[[ Provided data, beginning ]]

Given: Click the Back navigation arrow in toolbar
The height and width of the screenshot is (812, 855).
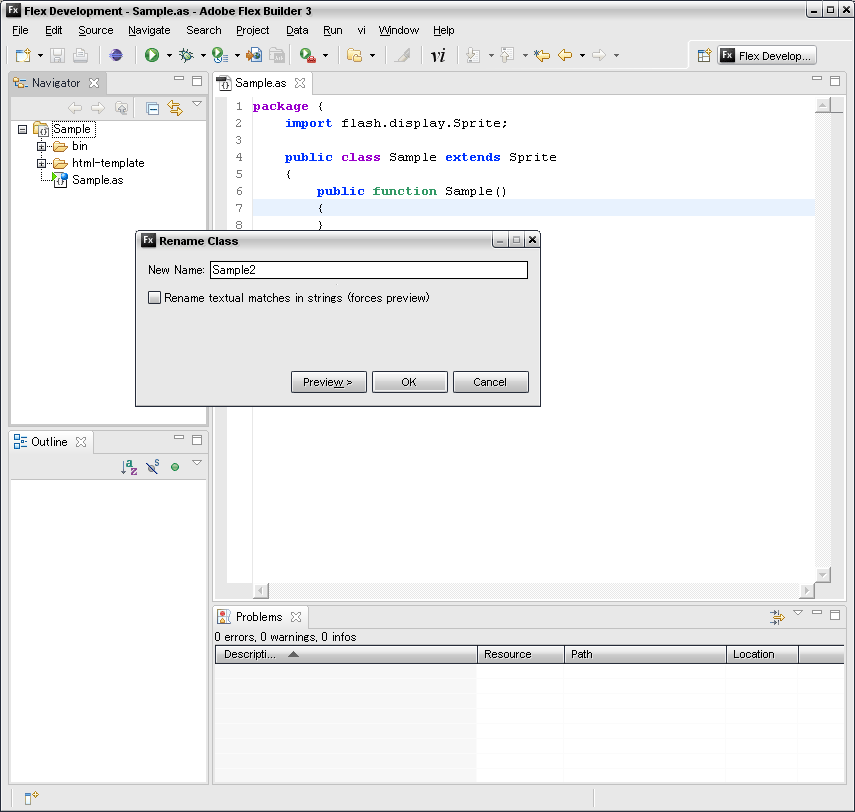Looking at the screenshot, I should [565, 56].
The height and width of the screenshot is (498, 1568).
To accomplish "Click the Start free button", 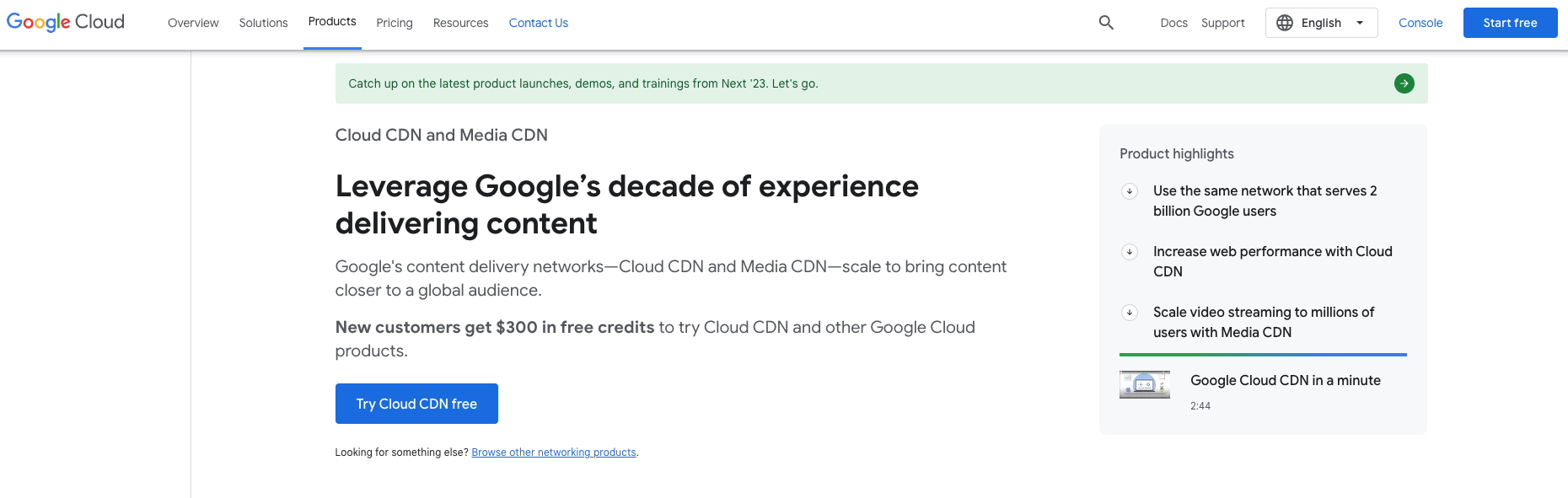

[[ Provided data, end ]]

* [Problem details]
Return all the material exactly, pictures excluded.

* [Answer space]
Given: Click the Back navigation arrow in toolbar
The height and width of the screenshot is (812, 855).
Looking at the screenshot, I should [565, 56].
The height and width of the screenshot is (498, 1568).
To accomplish "Click the Start free button", 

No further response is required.